The same result with above is obtained by this program.

### Solving problem with Solver

“System of Nonlinear Equations” of XLPack solver add-in can be used to solve this problem. The formulas (=4*B8^2+C8^2-16 and =B8^2+C8^2-9) are entered in cells B9 and C9.

Please refer to here for how to use solver.

### Example 2

Let’s make small change of the equations of example 1 as follows.

f_{1}(x_{1}, x_{2}) = 4x_{1}^{2}+ (x_{2}- 2)^{2}- 16 = 0 f_{2}(x_{1}, x_{2}) = x_{1}^{2}+ x_{2}^{2}- 9 = 0

The plot of these equations is as follows.

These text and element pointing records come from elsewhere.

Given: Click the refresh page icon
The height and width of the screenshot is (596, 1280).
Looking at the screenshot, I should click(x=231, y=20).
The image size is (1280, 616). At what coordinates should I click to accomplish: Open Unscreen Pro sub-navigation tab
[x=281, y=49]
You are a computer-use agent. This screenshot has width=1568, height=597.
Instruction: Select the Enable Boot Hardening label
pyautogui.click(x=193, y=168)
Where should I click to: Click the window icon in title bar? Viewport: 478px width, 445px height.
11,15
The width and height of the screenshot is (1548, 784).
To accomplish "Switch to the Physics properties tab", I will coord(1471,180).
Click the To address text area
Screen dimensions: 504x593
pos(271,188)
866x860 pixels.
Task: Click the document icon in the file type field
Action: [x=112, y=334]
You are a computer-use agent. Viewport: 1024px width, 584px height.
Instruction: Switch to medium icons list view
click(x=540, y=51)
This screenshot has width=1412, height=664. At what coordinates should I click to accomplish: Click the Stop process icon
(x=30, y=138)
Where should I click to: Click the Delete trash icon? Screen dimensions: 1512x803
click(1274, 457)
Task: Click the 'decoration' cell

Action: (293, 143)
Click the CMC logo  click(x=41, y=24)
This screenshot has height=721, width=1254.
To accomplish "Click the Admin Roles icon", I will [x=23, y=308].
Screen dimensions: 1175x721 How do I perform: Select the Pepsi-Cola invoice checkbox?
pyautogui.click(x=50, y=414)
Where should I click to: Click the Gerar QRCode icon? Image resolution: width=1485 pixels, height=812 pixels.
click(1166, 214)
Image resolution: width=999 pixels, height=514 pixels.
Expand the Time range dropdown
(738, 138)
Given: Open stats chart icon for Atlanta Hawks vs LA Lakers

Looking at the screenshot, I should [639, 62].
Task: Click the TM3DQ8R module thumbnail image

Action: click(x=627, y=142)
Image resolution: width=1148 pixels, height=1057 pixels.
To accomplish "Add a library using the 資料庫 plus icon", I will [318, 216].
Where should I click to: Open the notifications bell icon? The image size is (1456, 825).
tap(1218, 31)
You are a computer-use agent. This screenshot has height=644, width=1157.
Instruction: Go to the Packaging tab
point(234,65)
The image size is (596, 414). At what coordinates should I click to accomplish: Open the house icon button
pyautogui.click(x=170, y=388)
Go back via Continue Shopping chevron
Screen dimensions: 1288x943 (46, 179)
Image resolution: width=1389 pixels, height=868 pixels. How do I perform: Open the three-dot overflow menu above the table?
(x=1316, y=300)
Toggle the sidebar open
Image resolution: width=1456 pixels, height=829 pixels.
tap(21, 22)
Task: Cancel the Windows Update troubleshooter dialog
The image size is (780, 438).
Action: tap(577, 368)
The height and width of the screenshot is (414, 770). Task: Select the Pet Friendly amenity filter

Now, there are only two real solutions. The following result was obtained by the VBA program with same initial values as example 1.

For the initial values (1, 1) and (-1, 1), it converged to nearest solutions. But for (1, -1) and (-1, -1), it converged unexpectedly to rather far solutions. When started from (0, 0), it failed to converge. We see that the desired solution cannot be obtained if the initial value is not good approximation of the desired solution. It is important to supply the initial approximation as good as possible.